How to index an array of BigIntegers by BigIntegers - java

I'm trying to build an array of BigIntegers, but it seems like the array needs to be indexed by integers themselves (and if true, that seems extremely stupid to me but I'm hoping I'm just misunderstanding something). What I'm trying is the essentially the following:
BigInteger totalChoiceFunctions = BigInteger.valueOf(50031545098999704);
BigInteger[][] choiceFunctions = new BigInteger[totalChoiceFunctions][36];
But this causes the error "type mismatch: cannot convert from BigInteger to int". In order to remedy this I tried:
BigInteger[][] choiceFunctions = new BigInteger[totalChoiceFunctions.intValue()][36];
however this doesn't seem to help. When I compile and run I get the runtime error of:
exception in thread 'main' java.lang.NegativeArraySizeException
Confused, I looked at the oracle documentation for the intValue() method of BigInteger and found that "if this BigInteger is too big to fit in an int, only the low-order 32 bits are returned. Note that this conversion can lose information about the overall magnitude of the BigInteger value as well as return a result with the opposite sign". I suspect this is what's going on, considering that 50031545098999704 is certainly too big for int (and why I turned towards an array of BigIntegers since I want my array to be indexed by the numbers from 1 to 50031545098999704).
If my understanding is correct, then:
BigInteger[][] chioceFunctions = new BigInteger[totalChoiceFunctions][36];
creates an array which stores BigIntegers but is still indexed by ints. How can I make an array that both stores and is indexed by BigIntegers? Is it possible? Note that the code I'm using this for might in this case be able to work if I use longs rather than ints to index, but I want it to scale to a size where I'll be forced to index by BigIntegers. Am I missing something obvious?

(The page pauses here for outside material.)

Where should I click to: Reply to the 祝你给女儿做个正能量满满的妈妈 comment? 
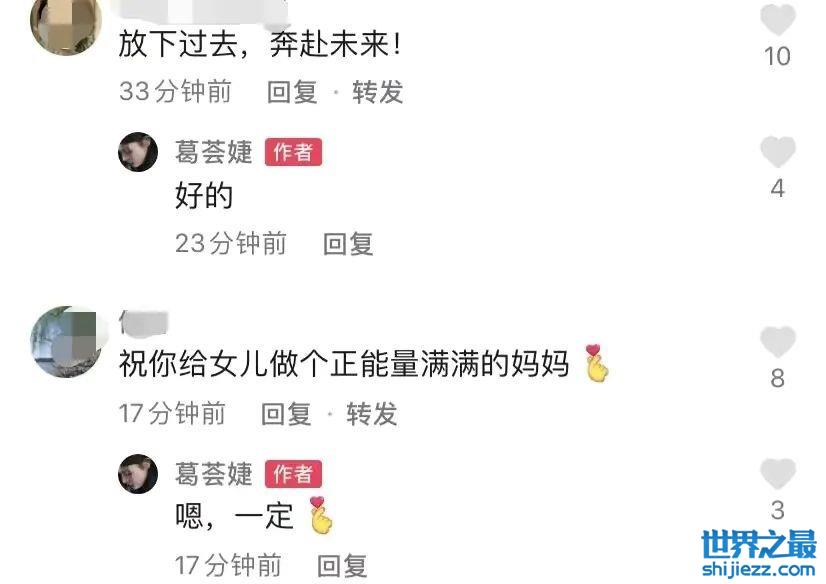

Arrays in java are not sparse, so your array would need about 200 000 terabyte (not including the referenced arrays/BigIntegers). So no, currently not possible. There are some plans to support long as index in arrays with maybe java 10 (certainly not java9).
I guess you actually want a sparse datastructure; a Map<BigInteger,BigInteger> or as you have a nested array Map<Tuple<BigInteger,Integer>, BigInteger> should work for you.

No, it is not possible. In java, all arrays are indexed by integers only.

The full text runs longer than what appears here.